2 Samuel 6.9 9
David was afraid of the Lord that day and said, “How can the ark of the Lord
ever come to me?” (NIV)
As emergent as
I wannabe these days, I know my more emergent friends may squirm a bit at what
I have to say (blog). David was afraid
and had every reason to be – HE SCREWED UP!!! You don’t put the Ark of the
Covenant on a new cart – I don’t care how good a deal you got on the lumber at
Home Depot. You don’t pull the cart with oxen. And you don’t allow your buddies
to be bodyguards of the Ark – that’s the Priest’s job. And David was afraid.

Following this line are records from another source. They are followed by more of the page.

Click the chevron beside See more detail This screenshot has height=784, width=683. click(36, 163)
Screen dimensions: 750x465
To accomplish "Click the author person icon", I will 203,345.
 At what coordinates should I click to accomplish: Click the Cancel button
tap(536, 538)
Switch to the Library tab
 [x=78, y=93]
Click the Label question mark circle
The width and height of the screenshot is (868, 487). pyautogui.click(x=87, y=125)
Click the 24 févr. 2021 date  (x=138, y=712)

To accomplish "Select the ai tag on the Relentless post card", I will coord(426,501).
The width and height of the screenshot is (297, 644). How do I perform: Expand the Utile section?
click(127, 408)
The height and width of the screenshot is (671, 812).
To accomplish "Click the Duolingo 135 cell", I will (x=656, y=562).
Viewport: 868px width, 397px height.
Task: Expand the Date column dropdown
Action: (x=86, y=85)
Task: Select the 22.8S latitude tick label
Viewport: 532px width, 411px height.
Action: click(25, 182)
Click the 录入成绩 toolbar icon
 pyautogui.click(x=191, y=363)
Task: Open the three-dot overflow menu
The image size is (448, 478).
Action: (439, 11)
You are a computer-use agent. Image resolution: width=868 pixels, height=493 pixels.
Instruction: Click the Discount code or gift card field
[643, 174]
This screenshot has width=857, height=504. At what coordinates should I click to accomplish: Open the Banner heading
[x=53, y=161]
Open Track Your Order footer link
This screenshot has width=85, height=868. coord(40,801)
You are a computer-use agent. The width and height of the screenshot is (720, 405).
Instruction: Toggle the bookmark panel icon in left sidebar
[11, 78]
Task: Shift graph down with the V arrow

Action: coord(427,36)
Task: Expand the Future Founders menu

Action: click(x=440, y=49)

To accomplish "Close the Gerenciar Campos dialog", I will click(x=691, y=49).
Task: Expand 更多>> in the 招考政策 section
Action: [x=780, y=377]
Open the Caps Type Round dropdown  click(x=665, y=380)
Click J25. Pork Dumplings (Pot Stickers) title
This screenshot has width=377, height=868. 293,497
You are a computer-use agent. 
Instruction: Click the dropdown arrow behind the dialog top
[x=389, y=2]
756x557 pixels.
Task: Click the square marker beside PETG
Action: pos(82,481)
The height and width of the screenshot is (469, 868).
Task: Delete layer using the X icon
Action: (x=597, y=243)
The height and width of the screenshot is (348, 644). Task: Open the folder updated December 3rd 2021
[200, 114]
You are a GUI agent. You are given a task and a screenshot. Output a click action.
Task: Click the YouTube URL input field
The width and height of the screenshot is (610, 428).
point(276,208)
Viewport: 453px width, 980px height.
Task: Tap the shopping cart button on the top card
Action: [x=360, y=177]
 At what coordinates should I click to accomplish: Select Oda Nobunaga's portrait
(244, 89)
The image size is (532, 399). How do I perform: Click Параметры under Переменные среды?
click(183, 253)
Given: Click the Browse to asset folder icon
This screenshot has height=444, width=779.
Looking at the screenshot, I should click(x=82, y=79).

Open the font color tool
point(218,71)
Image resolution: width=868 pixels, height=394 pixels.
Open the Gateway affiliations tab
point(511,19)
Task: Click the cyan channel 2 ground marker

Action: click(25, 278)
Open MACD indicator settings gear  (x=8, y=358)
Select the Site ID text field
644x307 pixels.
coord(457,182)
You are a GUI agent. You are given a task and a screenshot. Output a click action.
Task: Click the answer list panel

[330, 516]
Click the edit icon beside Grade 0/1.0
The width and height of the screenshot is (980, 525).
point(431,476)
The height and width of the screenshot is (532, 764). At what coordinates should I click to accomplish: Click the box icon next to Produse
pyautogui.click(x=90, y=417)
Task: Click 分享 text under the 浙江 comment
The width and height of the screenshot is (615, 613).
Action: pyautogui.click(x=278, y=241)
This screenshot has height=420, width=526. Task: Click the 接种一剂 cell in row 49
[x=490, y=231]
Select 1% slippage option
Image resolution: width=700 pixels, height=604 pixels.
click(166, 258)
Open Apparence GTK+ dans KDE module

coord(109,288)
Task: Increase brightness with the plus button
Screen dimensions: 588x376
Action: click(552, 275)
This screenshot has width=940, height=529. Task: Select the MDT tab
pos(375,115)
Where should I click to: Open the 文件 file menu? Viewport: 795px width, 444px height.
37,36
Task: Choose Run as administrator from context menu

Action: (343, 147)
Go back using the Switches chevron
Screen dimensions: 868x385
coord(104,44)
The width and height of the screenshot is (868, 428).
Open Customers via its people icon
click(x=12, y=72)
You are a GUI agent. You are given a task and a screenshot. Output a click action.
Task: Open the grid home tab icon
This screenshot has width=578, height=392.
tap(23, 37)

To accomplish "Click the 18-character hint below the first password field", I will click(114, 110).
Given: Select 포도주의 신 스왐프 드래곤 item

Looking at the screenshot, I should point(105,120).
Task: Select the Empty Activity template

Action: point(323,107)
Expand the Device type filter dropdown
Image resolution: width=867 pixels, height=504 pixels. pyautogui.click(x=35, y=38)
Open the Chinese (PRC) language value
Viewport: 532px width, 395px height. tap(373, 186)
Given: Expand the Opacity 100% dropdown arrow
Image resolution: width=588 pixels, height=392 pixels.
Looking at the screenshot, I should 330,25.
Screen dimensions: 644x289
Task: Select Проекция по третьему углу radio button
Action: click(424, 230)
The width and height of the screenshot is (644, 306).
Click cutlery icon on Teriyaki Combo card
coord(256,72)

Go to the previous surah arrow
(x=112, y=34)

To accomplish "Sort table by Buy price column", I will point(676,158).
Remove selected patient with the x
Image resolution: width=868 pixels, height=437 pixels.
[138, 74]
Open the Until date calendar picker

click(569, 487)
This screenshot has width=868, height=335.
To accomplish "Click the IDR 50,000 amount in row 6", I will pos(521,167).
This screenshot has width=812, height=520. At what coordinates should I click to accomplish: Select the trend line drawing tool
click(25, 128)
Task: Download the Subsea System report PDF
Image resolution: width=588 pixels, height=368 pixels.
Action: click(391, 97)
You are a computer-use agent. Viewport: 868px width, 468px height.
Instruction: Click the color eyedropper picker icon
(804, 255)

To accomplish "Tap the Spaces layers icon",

There have been times in my life where I have been called
into question for my actions and had that devastating pang of fear in my gut
over the mistake I’ve made and what the consequences of those actions were
going to bring. It is almost a knee-knocking-diarrhea-causing pang. I screwed
up and I was going to get it (or so I thought). I think that might describe
David’s fear of the Lord that day. It was terror.
We are to fear
the Lord – and that fear is all about respect. God is not mean, nor is He into using
clubs or weaponry against His kids; but we must never use the kid-card to excuse disrespect and
irreverence (see 2 Samuel 6.7). Uzzah done did a bad thing, and David allowed
it to happen. The Law was very specific about how the Ark was to be transported
and who was to transport it – the king isn’t mentioned in the Law regarding portage
of the Ark (See: Exodus 25.14; Deuteronomy 10:8; 31.25)
And when others suffer because of our own stupidity, disrespect,
and irreverence, we, like David, need to take that very seriously. We just might
need to be afraid too...
A time or two I’ve been afraid of God – sheer terror of
His awesome majesty and power. I have realized the like the spider in Edward’s
sermon, I’m hanging by a thread over the flames of His wrath, that I have
nothing but grace to protect me and save me because I sure don’t deserve it,
and, after all the effort and energy I’ve put into this faith thing, it may be
for naught – that I’ve somehow missed it. I don’t feel good in those moments. I
feel very afraid.
God is not a fear-broker but there are those moments in
life when I think we need to look down the barrels of faith and ask ourselves why
that Ark is so far away and if it’ll never come any closer. David was for the
most part comfortable and confident in his faith, but I can think of at least
three times when he was downright terrified, and this event was one of them.
My faith in God is never to be taken for granted nor
taken advantage of; David learned that firsthand. Fear, sheer terror of God, is
part of the package and probably deserves some attention in our lives – I sure
know it exists in mine from time to time.
Father, I am so weak and so small and yet, at the same
time, so profoundly wicked and arrogant. I have made some terrible mistakes
that have caused me more than discomfort – they have caused me seismic terror
that I am irreparably irreparable. I am grateful for grace and scared crapless
that I might drive the bus of my faith off the cliff. Save me. Forgive me. And help
me to walk as I ought: acting justly, loving mercy and humbly with You – Amen.